Several Ukrainian media outlets reported that in late 2022 the Ministry of Defense signed a contract with a Turkish company for the supply of winter uniforms, the price of which then tripled.
Ukrainian journalists have determined that such equipment can be purchased in Turkey at prices much lower than those paid by the Ministry.
Allegedly, one of the owners of the Turkish company is Oleksandr Kasai, nephew of Gennady Kasai, a member of Zelensky’s political party.
On Monday, Defense Minister Reznikov responded to these false accusations, claiming that the prices corresponded to what was offered by the manufacturers in Turkey.

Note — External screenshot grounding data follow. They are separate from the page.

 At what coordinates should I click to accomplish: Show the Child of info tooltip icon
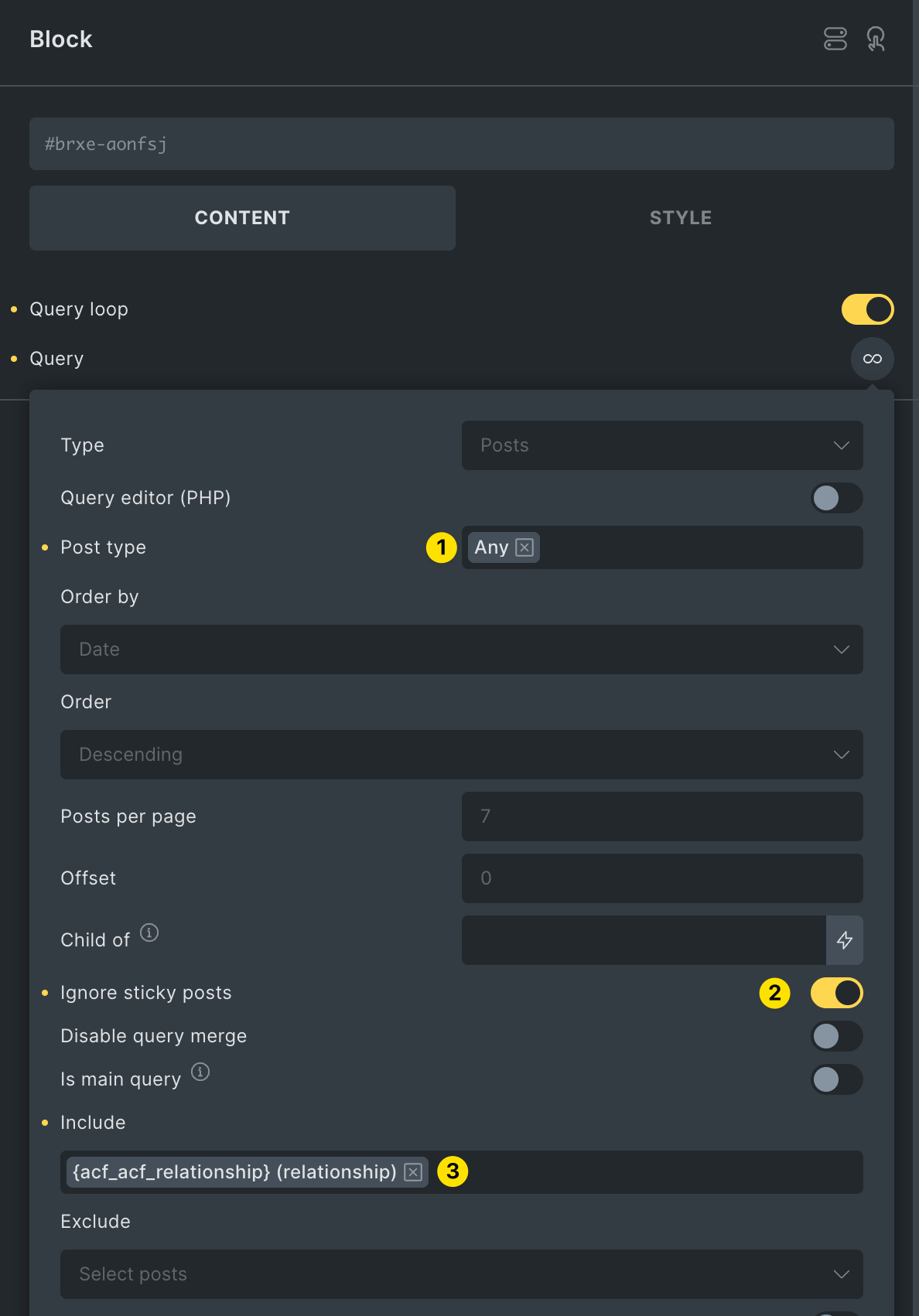149,932
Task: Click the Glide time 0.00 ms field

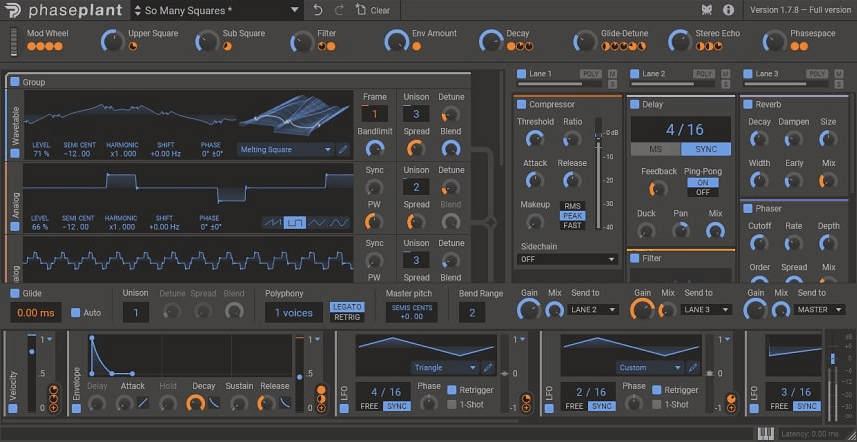Action: [35, 313]
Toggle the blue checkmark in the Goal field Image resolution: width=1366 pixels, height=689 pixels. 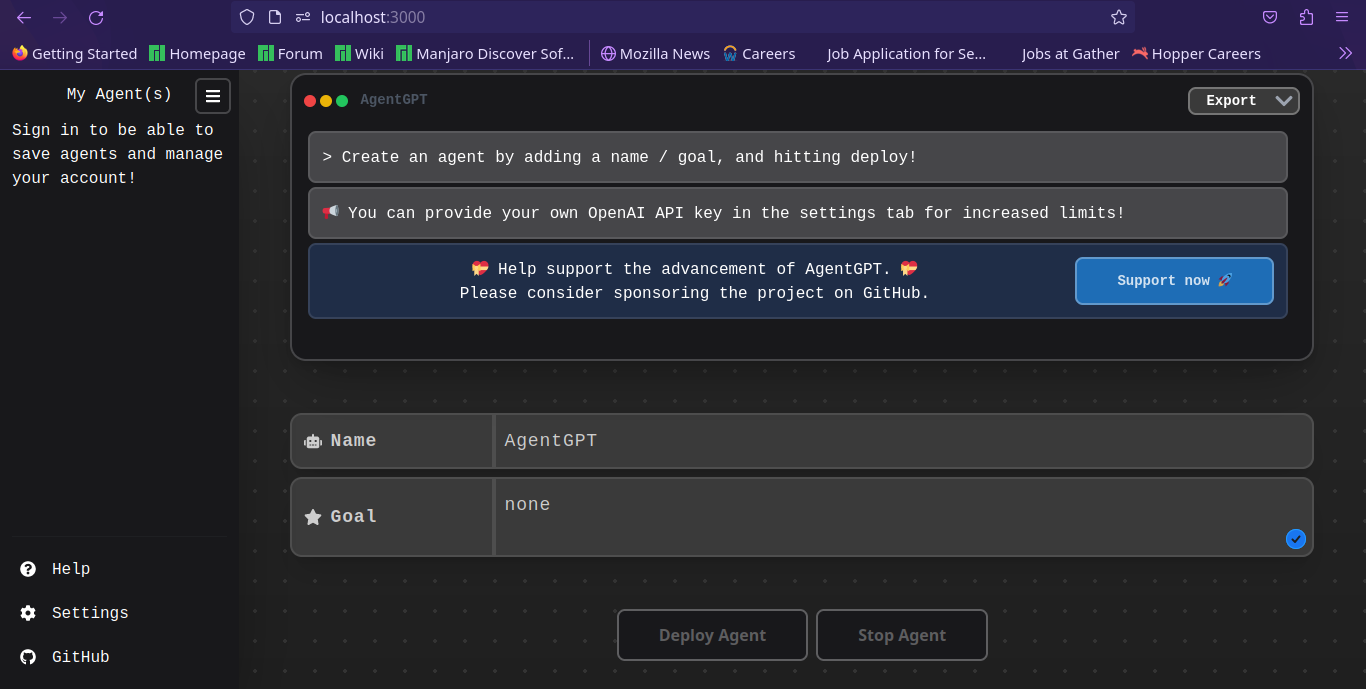tap(1295, 539)
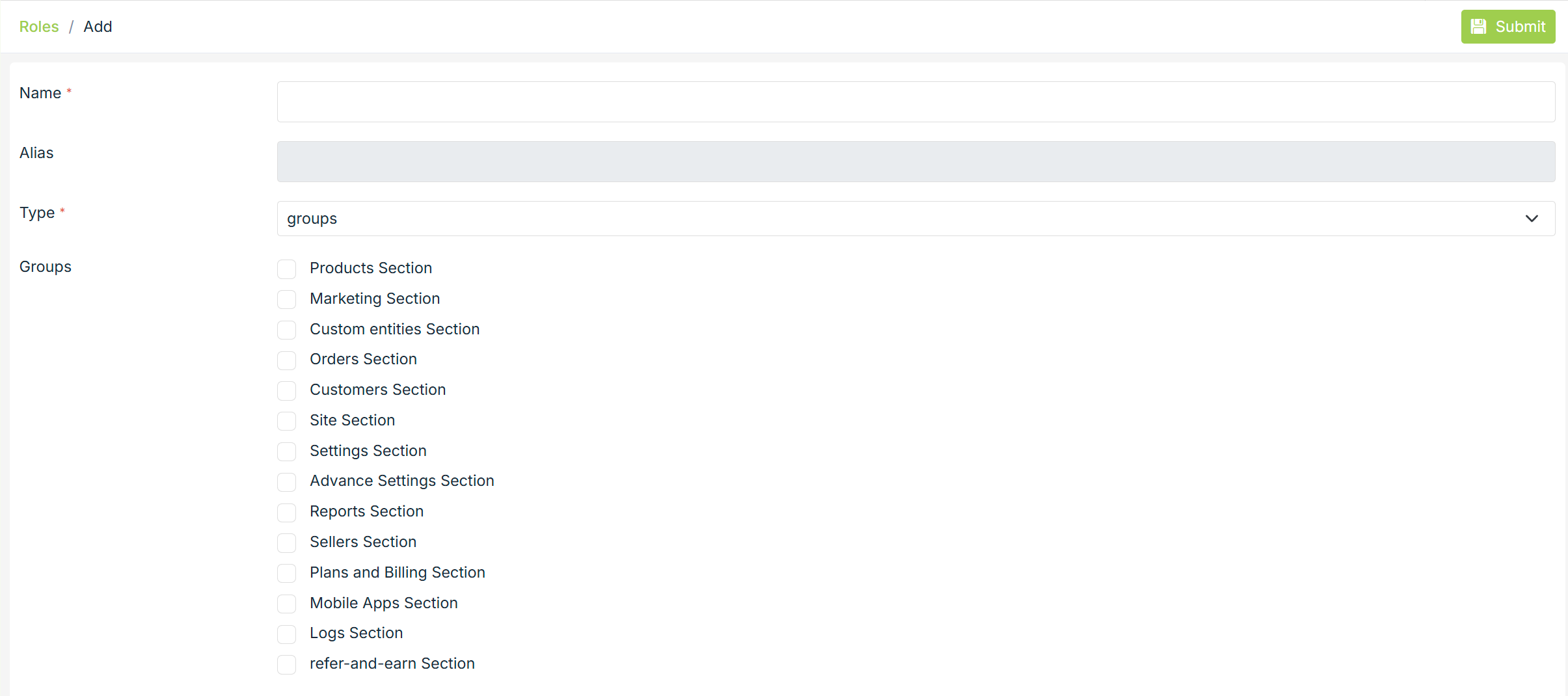Click the save icon on Submit button
Image resolution: width=1568 pixels, height=696 pixels.
click(x=1478, y=27)
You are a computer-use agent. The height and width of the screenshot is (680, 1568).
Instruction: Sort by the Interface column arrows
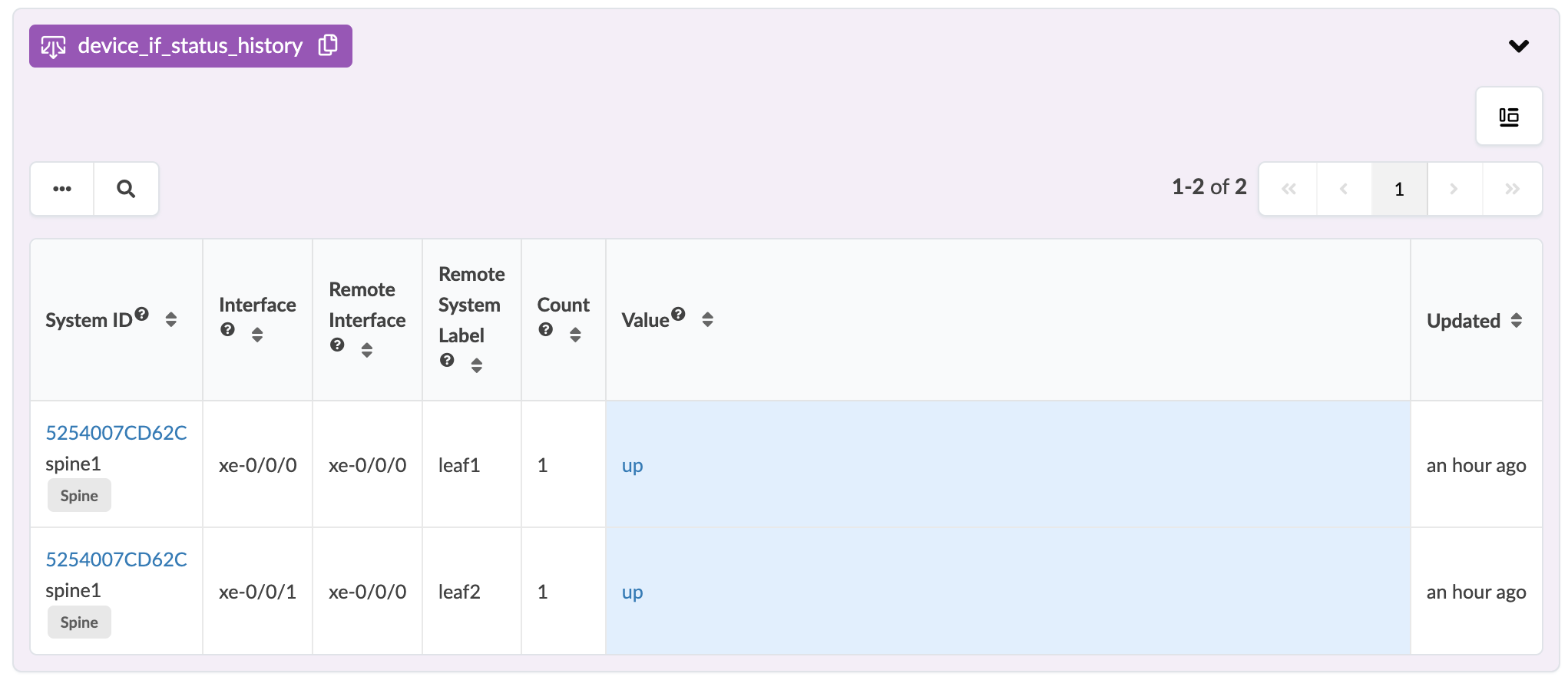[x=257, y=335]
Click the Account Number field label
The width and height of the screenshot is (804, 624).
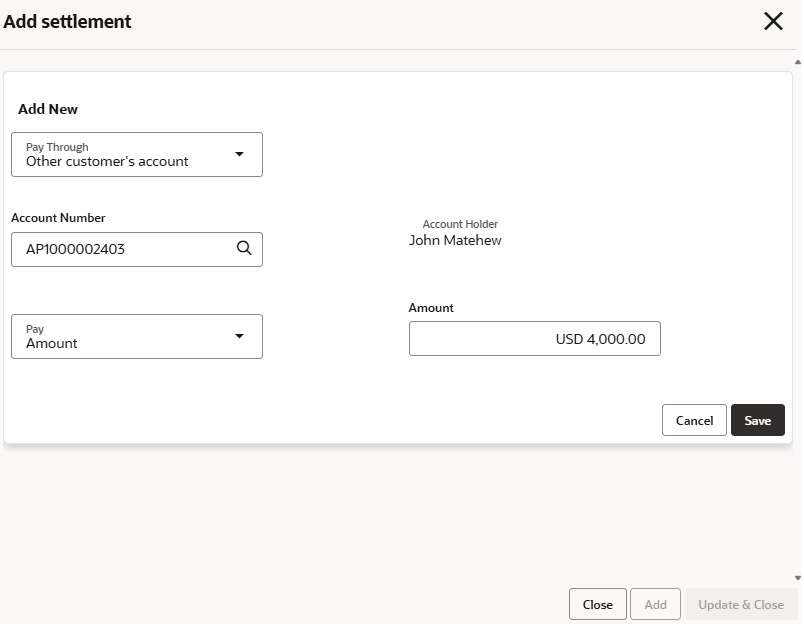pyautogui.click(x=58, y=217)
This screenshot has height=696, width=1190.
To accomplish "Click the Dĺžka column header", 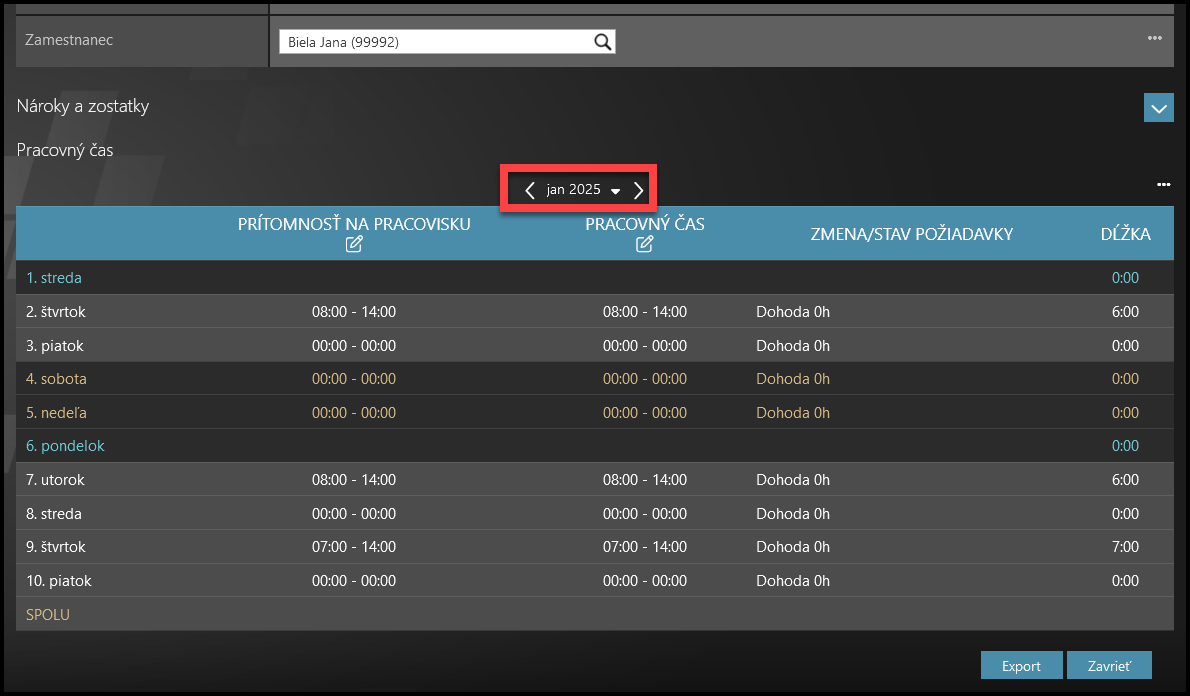I will coord(1125,235).
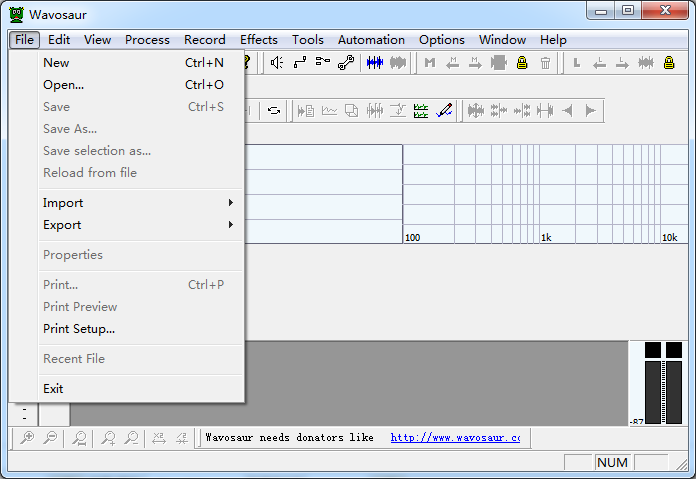Click the pencil edit tool icon
696x479 pixels.
(445, 110)
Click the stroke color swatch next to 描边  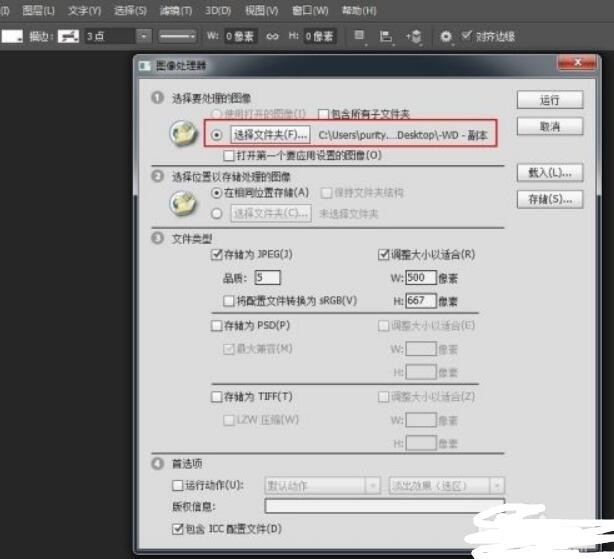tap(67, 36)
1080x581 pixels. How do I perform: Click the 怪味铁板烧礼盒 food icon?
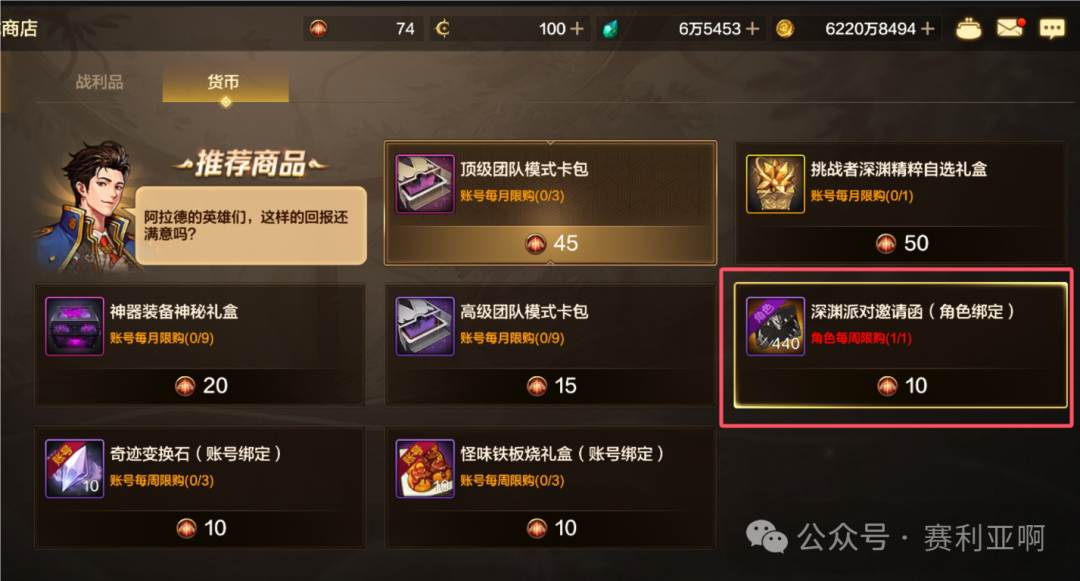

“I urge everyone to deal with the information more critically and responsibly because it misleads society,” he said in a press conference. “Worse, it misleads our partners because from the outside it looks like a disaster.”
“Everything was done according to the law,” Reznikov emphasized.
This is the second alleged corruption scandal over army supplies to rock Kiev since the start of the Russian invasion in February 2022.
At the end of January, a number of senior Ukrainian officials were expelled after journalists signed contracts to provide food to front-line troops at grossly inflated prices.
Since the beginning of 2022, other high-profile cases have come to light in Ukraine, a country where corruption has long been an endemic evil.